Hacker Newsnew | past | comments | ask | show | jobs | submitlogin
Using GoAccess for self-hosted web analytics (sablun.org)
110 points by bjoko on Dec 27, 2019 | hide | past | favorite | 28 comments


While I do like GoAccess and I like owning my own data, there's still a huge difference between what tools like GoAccess offer and what the elephant in the room, Google Analytics, offers.

It's not just the data available by default, it's also the very advanced user interface allowing even somewhat non-technical people to produce their own reports and dashboards.

Yes, you only co-own the data together with Google, but at least you have the data compared to using a home-grown solution which will either not provide your product managers with what they need or which will consume all of your life as you slowly re-implement your own Google Analytics which will never be as good and/or featureful as the original.

Of course, if it's just about your personal blog and if you're willing to spend some time on the tooling itself, then yes, tools like these don't have the privacy issues otherwise accompanying third-party analytics.

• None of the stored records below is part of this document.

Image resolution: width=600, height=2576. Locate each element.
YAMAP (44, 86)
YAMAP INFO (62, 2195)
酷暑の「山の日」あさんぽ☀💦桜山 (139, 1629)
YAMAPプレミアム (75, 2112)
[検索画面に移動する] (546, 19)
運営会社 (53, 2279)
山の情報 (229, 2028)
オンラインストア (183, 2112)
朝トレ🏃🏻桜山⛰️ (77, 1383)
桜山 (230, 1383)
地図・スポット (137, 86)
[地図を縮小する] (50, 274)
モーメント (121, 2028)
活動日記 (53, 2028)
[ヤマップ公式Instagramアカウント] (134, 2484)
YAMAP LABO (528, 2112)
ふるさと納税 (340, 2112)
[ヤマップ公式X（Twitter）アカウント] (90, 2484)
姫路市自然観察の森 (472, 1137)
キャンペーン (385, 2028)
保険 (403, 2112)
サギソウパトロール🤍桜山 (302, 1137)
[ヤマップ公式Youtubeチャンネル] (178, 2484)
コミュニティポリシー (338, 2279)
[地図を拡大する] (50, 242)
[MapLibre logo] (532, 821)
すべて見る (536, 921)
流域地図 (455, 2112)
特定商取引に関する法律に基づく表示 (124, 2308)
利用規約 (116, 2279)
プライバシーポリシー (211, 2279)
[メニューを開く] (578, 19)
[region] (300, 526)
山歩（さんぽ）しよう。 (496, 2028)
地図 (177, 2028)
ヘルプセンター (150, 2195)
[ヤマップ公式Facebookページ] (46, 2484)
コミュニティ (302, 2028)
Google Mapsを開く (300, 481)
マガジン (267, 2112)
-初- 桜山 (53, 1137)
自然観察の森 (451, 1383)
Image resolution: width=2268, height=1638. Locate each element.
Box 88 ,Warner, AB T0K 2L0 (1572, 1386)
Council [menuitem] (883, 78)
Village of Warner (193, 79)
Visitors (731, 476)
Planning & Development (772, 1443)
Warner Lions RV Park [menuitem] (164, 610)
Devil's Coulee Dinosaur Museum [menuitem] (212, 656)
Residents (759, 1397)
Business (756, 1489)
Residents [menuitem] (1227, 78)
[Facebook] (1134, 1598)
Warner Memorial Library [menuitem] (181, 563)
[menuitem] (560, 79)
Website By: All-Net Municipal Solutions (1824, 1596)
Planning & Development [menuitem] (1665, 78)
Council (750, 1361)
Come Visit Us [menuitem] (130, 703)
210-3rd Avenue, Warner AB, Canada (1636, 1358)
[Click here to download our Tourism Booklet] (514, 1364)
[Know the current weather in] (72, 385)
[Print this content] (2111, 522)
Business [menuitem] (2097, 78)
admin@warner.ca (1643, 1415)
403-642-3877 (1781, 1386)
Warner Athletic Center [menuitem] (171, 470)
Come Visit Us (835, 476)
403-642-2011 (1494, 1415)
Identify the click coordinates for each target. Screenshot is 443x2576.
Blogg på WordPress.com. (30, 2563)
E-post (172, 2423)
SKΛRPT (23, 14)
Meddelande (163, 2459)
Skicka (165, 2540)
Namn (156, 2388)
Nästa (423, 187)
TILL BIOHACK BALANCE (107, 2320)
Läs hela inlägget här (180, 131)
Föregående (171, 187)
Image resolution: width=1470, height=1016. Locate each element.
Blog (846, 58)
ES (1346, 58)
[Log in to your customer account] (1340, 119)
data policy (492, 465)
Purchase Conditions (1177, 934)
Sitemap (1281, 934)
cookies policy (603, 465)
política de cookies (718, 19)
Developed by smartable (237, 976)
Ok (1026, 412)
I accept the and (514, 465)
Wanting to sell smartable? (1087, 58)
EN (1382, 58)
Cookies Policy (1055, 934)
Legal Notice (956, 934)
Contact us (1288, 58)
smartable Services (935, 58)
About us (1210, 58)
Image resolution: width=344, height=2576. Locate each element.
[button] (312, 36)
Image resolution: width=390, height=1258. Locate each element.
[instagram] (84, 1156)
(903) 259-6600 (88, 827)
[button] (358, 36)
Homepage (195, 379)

For me, the problem with GA (or Matomo or any JS analytics) is that it’s not accurate with the people visiting your website.

You lose all the ones with a blocker, all the ones with JS turned of.

Of course it’s not the biggest percentage, but still.

So you’re right, it depends of what the website is. It’s easier to follow individuals with a JS solution.


This is the sort of thing that the W3C committee and open-source web-companies should be researching/solving instead of "HTTPS" and "SSL pinning", "new HTML5 tags", "web notification", "location apis", and "DNS over HTTPS" type of stuff (although they are important on some level). We shouldn't have to rely on JS in order to do these sorts of website analytics. It could arguably be part of the browser stack and within the users' realm of control.

Instead we now have disable GA or all JS in order to not be tracked. GA is a huge privacy issue, and I have no idea why no one is looking at this more closely than some of the other things I see as trivial.

Google controls most of the web's search. It controls a huge chunk of the browser market. And a huge chunk of the websites out there use GA if not google-ads. Between Google and Facebook, we are constantly being tracked and monitored for maximum benefit/profit.

Case in point: Even without GA, I recently browsed a blog that had a Disqus comments section embedded on it. The embedded Disqus script did a post to "https://accounts.google.com/o/oauth2/iframe" that had a referral header telling google exactly the page I was at, and it included a few other potentially-tracking tokens. Bad? You decide. But this is not what we should be allowing the players on the web to do, and we shouldn't feel like conspiracy-theorists for being bothered by it.


GA does support using Google Tag Manager and a NOSCRIPT iframe for recording visits from people with JavaScript disabled.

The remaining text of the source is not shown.